WHAT YOU ARE ASKED TO DO:
For the records below, print the lines from the line with "Open the Tools menu" through the line with "Click the AI" exactly as written; include both end lines and exclude the rest.

* * * * * * * * *

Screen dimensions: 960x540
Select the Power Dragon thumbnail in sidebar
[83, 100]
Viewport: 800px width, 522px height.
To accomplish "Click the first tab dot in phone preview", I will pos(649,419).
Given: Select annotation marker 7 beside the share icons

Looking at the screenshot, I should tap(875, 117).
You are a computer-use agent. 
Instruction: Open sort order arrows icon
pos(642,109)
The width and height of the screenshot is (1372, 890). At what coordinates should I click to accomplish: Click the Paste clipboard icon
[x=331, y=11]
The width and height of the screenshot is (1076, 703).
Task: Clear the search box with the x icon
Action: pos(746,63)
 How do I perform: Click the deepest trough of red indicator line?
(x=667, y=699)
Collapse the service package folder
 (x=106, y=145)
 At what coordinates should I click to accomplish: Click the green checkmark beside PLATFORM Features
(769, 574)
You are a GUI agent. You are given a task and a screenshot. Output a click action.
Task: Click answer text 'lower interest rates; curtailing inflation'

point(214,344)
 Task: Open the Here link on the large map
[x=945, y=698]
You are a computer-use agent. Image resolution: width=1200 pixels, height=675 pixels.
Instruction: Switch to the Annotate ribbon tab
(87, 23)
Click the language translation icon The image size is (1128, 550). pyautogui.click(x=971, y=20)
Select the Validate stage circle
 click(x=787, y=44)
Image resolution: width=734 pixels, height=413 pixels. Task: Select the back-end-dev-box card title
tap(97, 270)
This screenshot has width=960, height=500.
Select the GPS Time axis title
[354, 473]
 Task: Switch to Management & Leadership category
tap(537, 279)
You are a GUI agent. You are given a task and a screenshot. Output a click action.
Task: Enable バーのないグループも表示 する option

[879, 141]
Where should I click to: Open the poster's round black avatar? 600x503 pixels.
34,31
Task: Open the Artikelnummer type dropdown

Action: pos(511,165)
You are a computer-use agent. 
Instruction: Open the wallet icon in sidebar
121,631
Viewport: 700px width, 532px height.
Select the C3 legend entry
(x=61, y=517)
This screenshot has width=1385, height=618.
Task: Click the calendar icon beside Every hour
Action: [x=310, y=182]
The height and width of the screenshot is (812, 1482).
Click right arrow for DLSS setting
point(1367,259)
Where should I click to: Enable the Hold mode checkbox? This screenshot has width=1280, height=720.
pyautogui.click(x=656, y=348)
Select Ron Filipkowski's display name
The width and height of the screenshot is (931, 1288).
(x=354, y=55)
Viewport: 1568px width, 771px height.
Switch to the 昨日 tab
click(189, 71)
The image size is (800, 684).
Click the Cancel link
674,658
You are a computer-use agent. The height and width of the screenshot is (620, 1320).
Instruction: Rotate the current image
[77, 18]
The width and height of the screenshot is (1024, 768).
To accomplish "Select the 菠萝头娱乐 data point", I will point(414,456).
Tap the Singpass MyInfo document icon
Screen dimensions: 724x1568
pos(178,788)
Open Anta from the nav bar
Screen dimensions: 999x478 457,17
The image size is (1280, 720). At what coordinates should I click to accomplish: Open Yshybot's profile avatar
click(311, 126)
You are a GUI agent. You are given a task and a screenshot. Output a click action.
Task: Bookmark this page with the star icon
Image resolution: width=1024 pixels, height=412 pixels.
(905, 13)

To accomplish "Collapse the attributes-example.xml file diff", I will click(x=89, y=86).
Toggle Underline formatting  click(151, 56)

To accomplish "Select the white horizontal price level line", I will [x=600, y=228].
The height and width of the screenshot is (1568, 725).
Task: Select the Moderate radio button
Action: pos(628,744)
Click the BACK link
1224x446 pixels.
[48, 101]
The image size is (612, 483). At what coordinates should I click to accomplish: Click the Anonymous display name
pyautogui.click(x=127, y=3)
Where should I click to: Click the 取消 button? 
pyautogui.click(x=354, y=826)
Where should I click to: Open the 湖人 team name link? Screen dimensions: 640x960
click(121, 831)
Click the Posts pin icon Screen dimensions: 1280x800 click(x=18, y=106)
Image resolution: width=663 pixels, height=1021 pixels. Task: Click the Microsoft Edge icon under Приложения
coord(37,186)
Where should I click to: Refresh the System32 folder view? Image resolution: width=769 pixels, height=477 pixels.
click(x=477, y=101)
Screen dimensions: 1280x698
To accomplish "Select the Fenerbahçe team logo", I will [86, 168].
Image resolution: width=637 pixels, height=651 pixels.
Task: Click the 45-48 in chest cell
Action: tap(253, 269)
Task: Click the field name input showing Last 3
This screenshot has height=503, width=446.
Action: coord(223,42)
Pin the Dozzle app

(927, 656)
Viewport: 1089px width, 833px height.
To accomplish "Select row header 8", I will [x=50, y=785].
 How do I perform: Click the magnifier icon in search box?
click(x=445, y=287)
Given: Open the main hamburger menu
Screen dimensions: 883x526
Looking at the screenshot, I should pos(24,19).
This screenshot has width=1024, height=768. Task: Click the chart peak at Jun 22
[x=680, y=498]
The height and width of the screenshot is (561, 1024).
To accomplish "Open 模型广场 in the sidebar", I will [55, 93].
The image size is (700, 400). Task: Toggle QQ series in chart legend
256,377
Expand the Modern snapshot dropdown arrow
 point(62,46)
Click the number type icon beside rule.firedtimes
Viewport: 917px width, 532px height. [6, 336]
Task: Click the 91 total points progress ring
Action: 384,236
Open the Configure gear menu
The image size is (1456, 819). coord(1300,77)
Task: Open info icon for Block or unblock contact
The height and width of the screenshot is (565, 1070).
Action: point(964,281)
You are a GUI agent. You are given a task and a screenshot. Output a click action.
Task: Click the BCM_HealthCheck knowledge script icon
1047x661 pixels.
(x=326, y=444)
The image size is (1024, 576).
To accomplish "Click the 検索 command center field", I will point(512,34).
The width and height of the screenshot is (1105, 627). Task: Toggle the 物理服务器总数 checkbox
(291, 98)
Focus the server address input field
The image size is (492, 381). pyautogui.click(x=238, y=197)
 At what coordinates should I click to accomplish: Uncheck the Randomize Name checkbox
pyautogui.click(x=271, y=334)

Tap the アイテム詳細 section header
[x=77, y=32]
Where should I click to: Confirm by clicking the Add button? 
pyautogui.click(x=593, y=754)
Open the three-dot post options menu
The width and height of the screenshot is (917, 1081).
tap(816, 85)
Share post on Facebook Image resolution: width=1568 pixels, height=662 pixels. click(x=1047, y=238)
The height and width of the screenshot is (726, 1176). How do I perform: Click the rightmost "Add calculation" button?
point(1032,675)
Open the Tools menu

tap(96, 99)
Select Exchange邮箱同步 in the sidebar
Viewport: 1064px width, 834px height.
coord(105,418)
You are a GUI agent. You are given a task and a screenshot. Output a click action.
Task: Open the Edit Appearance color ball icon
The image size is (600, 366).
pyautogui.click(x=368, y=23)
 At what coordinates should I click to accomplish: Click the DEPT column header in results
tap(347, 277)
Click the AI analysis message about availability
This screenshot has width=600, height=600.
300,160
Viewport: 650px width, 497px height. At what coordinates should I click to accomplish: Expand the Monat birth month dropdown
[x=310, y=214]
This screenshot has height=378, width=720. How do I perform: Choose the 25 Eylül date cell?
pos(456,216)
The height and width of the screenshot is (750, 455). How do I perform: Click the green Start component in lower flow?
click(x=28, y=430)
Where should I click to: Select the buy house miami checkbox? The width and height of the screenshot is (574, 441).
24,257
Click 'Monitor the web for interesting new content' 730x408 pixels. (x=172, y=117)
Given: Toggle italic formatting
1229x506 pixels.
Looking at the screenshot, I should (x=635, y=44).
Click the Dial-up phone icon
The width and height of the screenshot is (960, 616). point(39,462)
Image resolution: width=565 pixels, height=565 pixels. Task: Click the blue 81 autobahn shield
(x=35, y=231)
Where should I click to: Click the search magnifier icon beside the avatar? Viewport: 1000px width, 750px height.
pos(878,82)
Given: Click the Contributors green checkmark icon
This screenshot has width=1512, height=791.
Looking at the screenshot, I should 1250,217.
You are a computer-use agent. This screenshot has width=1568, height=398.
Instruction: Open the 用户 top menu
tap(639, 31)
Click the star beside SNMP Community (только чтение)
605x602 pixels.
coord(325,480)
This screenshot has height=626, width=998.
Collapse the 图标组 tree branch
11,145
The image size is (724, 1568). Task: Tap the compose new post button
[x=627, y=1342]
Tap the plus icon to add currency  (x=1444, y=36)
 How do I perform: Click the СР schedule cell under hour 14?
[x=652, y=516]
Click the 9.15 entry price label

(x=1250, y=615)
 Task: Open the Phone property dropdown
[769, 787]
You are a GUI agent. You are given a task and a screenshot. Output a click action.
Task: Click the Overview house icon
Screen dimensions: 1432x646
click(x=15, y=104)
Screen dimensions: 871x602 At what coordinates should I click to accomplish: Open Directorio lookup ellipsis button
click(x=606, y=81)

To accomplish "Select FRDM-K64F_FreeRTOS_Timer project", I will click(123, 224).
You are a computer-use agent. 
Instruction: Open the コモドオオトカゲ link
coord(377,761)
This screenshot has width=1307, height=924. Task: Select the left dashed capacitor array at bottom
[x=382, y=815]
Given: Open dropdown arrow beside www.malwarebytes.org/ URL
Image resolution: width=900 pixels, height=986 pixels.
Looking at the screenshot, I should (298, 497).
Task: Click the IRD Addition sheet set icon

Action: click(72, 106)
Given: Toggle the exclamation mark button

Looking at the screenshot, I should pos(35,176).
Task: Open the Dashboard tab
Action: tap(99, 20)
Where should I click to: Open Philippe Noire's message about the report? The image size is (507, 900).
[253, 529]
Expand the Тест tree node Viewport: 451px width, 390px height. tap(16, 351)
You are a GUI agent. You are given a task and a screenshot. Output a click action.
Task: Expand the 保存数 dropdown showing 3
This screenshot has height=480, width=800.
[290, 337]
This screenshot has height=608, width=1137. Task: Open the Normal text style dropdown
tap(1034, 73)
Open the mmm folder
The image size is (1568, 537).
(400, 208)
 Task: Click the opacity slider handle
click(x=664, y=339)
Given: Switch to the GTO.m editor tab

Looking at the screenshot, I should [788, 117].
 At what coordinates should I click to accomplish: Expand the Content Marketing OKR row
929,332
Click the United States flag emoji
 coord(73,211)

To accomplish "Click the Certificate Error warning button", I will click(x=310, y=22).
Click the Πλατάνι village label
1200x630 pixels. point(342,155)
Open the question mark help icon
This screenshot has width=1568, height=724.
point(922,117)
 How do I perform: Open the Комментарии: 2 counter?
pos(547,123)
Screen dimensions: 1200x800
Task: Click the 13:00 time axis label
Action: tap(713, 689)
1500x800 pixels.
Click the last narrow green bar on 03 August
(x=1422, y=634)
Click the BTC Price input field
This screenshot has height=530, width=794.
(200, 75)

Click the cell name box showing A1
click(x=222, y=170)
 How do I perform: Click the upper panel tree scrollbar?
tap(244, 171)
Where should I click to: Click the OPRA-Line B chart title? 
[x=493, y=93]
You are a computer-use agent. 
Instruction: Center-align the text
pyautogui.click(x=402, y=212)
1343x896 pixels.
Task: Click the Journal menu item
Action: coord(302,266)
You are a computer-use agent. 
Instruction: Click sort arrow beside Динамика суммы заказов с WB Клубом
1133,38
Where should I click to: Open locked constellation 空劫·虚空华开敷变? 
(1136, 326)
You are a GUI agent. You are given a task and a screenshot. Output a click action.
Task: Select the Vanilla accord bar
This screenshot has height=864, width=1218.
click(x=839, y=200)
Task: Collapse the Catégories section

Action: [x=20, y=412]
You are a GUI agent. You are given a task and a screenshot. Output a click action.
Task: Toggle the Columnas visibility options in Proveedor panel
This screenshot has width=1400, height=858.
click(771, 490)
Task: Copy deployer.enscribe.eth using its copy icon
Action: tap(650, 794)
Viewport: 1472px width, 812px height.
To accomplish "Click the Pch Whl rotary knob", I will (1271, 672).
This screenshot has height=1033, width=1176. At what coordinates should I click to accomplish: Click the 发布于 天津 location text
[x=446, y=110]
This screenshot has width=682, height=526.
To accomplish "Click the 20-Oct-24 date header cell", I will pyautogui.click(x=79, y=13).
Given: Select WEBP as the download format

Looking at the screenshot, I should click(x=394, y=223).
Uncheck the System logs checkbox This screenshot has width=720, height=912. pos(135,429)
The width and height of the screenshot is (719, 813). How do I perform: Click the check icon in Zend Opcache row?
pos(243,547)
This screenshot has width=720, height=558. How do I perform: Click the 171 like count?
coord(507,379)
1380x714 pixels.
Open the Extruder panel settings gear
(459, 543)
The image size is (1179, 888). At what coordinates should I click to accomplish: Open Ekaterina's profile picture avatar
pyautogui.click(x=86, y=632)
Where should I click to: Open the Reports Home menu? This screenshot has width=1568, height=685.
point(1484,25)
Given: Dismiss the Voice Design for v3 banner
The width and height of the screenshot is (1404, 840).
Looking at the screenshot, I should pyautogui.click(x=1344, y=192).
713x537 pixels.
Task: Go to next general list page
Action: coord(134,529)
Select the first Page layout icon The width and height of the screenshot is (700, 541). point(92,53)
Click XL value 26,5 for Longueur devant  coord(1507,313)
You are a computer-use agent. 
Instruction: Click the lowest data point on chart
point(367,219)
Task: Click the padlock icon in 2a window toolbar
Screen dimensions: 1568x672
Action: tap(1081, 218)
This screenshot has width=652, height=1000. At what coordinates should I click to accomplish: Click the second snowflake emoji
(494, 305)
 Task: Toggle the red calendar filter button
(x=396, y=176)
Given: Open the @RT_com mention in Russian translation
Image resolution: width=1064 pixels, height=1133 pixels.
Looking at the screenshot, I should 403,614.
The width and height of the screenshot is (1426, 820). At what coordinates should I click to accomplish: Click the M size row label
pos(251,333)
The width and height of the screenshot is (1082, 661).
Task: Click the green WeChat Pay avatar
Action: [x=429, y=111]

* * * * * * * * *

TASK RESPONSE:
Open the Tools menu

tap(96, 99)
Select Exchange邮箱同步 in the sidebar
Viewport: 1064px width, 834px height.
coord(105,418)
You are a GUI agent. You are given a task and a screenshot. Output a click action.
Task: Open the Edit Appearance color ball icon
The image size is (600, 366).
pyautogui.click(x=368, y=23)
 At what coordinates should I click to accomplish: Click the DEPT column header in results
tap(347, 277)
Click the AI analysis message about availability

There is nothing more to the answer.